Une perte de leadership en matière d’innovation
Publié le 11 mai 2026
Les économies les plus innovantes investissent massivement dans la recherche : 3,4 % du PIB aux États-Unis et au Japon, 4,9 % en Corée du Sud. Au sein de l’Union européenne, la moyenne n’est que de 2,2 %, et seuls six États membres dépassent le seuil de 3 %.
En 2000, l’Europe s’était fixé l’objectif d’atteindre 3 % du PIB en R&D à l’horizon 2010. Deux décennies plus tard, le compte n’y est toujours pas. La France se situe dans la moyenne européenne, loin de ses ambitions.
Ce sous-investissement chronique affaiblit la souveraineté technologique européenne.
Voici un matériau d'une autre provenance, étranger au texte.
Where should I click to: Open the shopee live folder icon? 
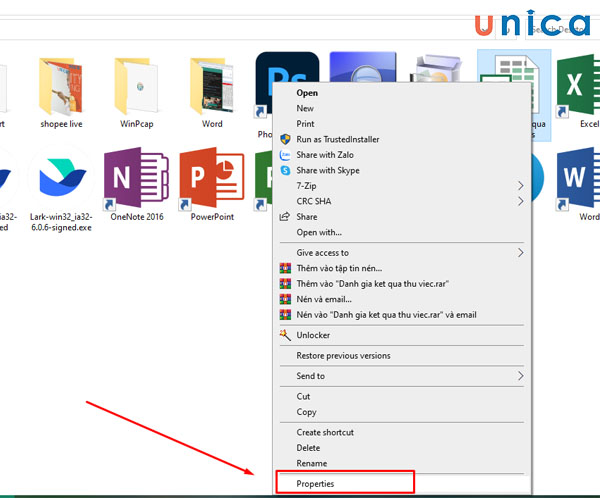tap(61, 87)
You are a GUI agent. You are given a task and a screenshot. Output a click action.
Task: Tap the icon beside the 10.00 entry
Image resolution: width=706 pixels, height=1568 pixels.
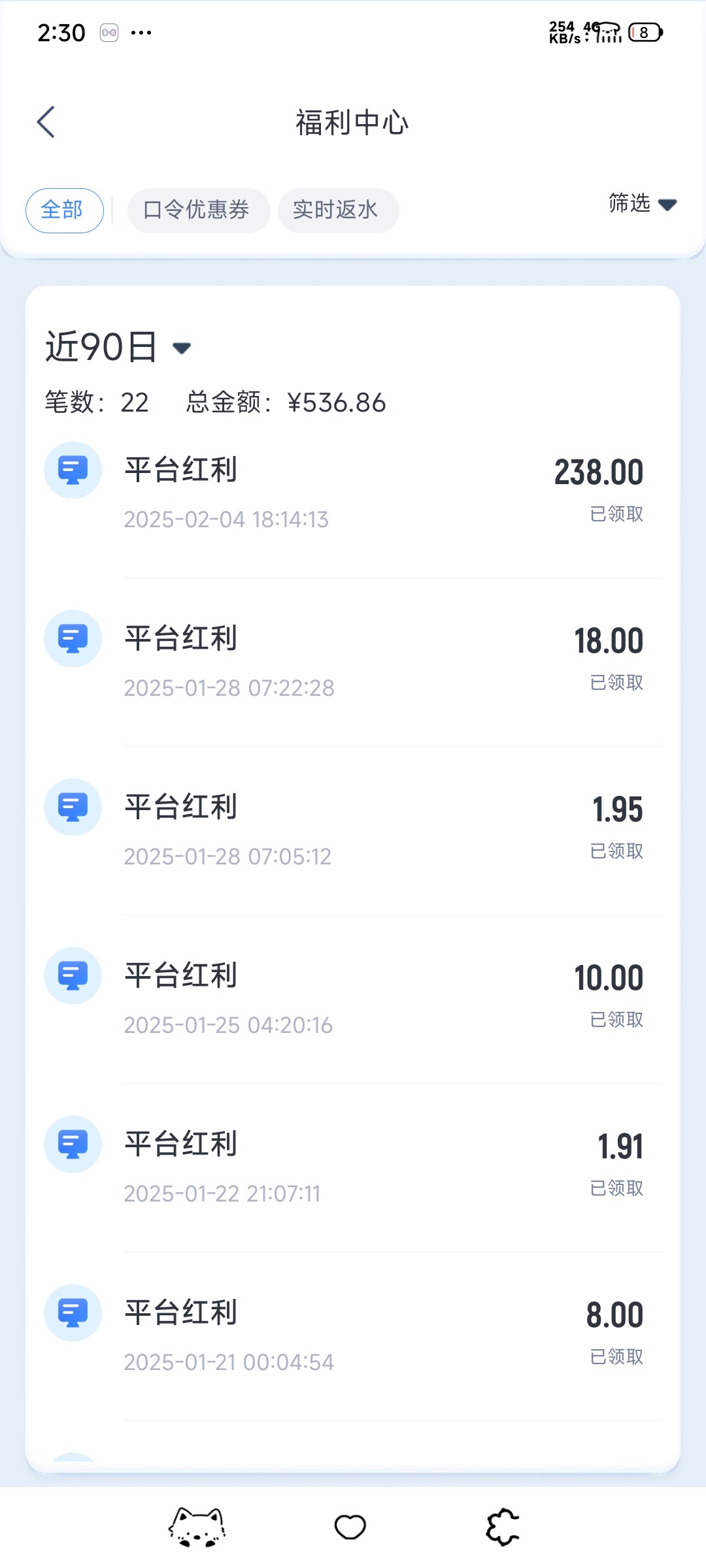[73, 975]
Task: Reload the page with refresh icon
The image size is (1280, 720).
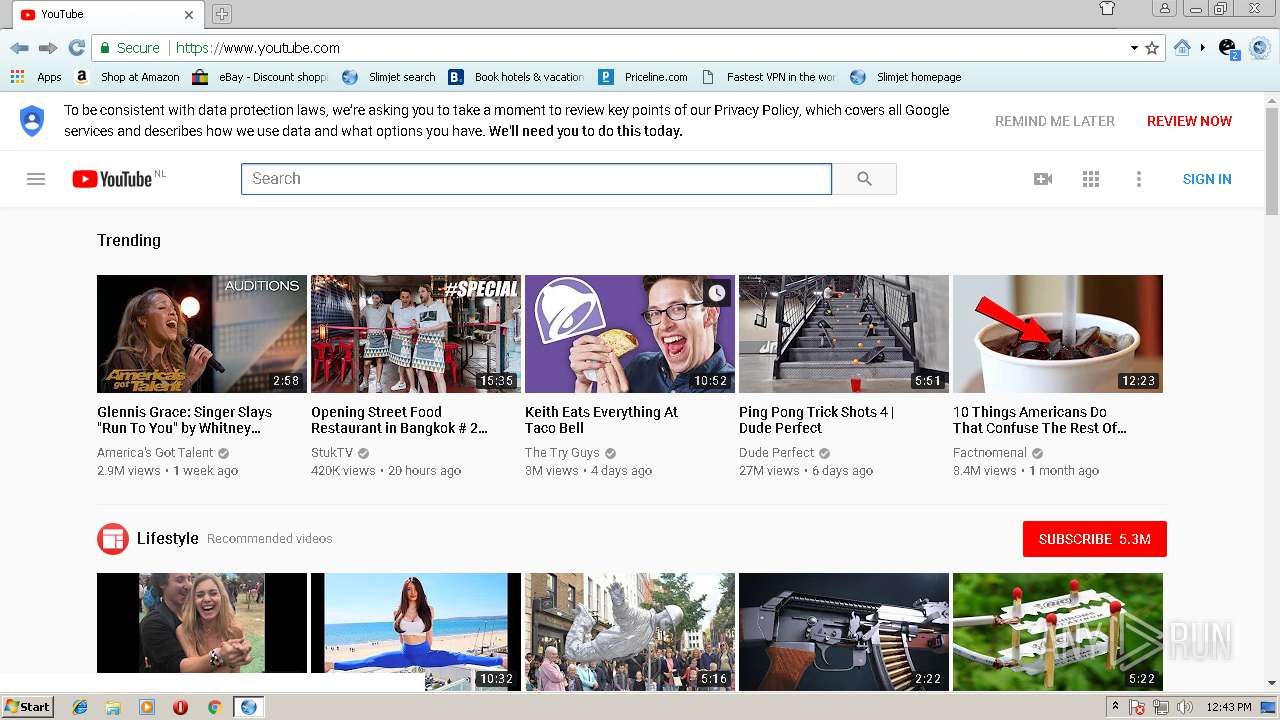Action: click(76, 48)
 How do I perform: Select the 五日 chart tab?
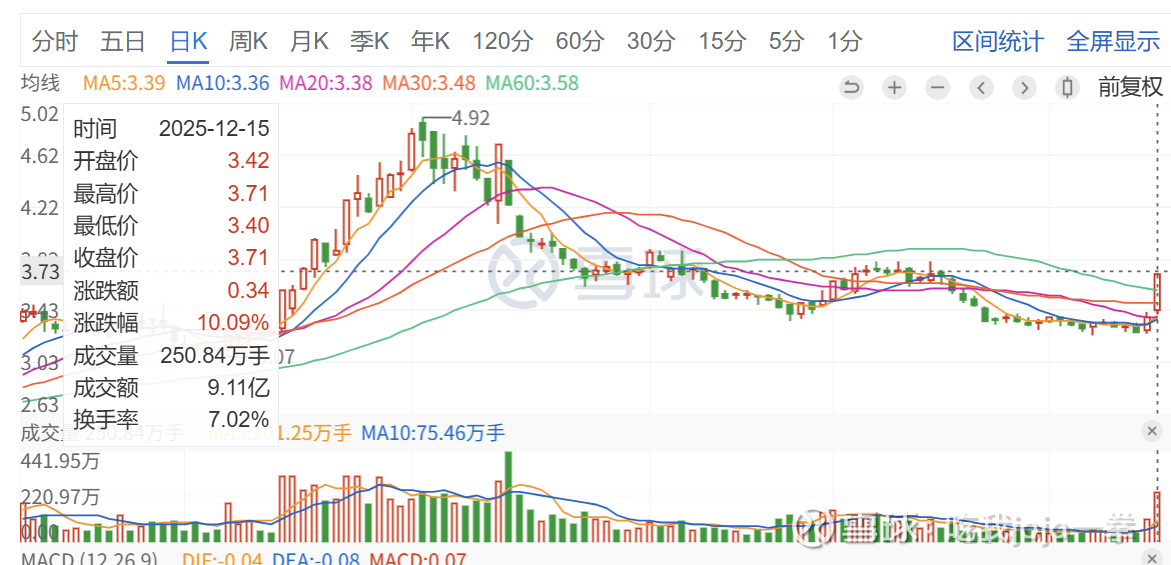point(123,42)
L’Union européenne produit de la recherche d’excellence mais n’en tire pas assez de valeur économique, faute d’industrialiser suffisamment ses brevets et découvertes.
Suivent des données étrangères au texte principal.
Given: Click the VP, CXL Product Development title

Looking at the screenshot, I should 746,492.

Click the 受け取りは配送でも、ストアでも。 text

Face à l’intensification de la compétition technologique mondiale, atteindre 3 % du PIB en R&D est une condition minimale de souveraineté. Cela suppose de mobiliser davantage de financements publics et privés.
L’Union européenne doit aussi accélérer la transformation de la recherche en produits et services, en renforçant les liens entre chercheurs et entreprises au sein de hubs d’innovation et en fluidifiant le passage du laboratoire au marché.